#### [TASK BRIEF]
The records must be returned word for word.
START DATASET ENTRIES
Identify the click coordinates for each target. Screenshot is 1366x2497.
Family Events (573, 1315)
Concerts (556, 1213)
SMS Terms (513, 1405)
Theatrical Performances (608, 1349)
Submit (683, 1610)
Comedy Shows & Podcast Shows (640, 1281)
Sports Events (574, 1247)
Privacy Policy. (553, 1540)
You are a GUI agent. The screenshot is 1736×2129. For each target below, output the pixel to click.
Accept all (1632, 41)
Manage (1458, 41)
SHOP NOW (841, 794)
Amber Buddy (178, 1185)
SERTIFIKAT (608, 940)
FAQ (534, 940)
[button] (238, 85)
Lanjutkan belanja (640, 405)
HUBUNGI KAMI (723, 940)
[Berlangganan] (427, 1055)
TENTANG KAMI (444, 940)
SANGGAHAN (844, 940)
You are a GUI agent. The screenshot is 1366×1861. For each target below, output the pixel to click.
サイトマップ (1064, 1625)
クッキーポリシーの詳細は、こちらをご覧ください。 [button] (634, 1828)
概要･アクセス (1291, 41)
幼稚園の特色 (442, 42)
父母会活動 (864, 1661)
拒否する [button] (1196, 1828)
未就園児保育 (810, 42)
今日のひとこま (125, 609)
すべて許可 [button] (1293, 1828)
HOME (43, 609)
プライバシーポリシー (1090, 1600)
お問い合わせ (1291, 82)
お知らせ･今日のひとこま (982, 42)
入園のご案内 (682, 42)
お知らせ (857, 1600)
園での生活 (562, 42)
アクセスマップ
END DATASET ENTRIES
#### [SOLUTION FOR THIS TASK]
Identify the click coordinates for each target. Screenshot is 1366x2497.
Family Events (573, 1315)
Concerts (556, 1213)
SMS Terms (513, 1405)
Theatrical Performances (608, 1349)
Submit (683, 1610)
Comedy Shows & Podcast Shows (640, 1281)
Sports Events (574, 1247)
Privacy Policy. (553, 1540)
You are a GUI agent. The screenshot is 1736×2129. For each target below, output the pixel to click.
Accept all (1632, 41)
Manage (1458, 41)
SHOP NOW (841, 794)
Amber Buddy (178, 1185)
SERTIFIKAT (608, 940)
FAQ (534, 940)
[button] (238, 85)
Lanjutkan belanja (640, 405)
HUBUNGI KAMI (723, 940)
[Berlangganan] (427, 1055)
TENTANG KAMI (444, 940)
SANGGAHAN (844, 940)
You are a GUI agent. The screenshot is 1366×1861. For each target below, output the pixel to click.
サイトマップ (1064, 1625)
クッキーポリシーの詳細は、こちらをご覧ください。 [button] (634, 1828)
概要･アクセス (1291, 41)
幼稚園の特色 (442, 42)
父母会活動 (864, 1661)
拒否する [button] (1196, 1828)
未就園児保育 (810, 42)
今日のひとこま (125, 609)
すべて許可 [button] (1293, 1828)
HOME (43, 609)
プライバシーポリシー (1090, 1600)
お問い合わせ (1291, 82)
お知らせ･今日のひとこま (982, 42)
入園のご案内 (682, 42)
お知らせ (857, 1600)
園での生活 (562, 42)
アクセスマップ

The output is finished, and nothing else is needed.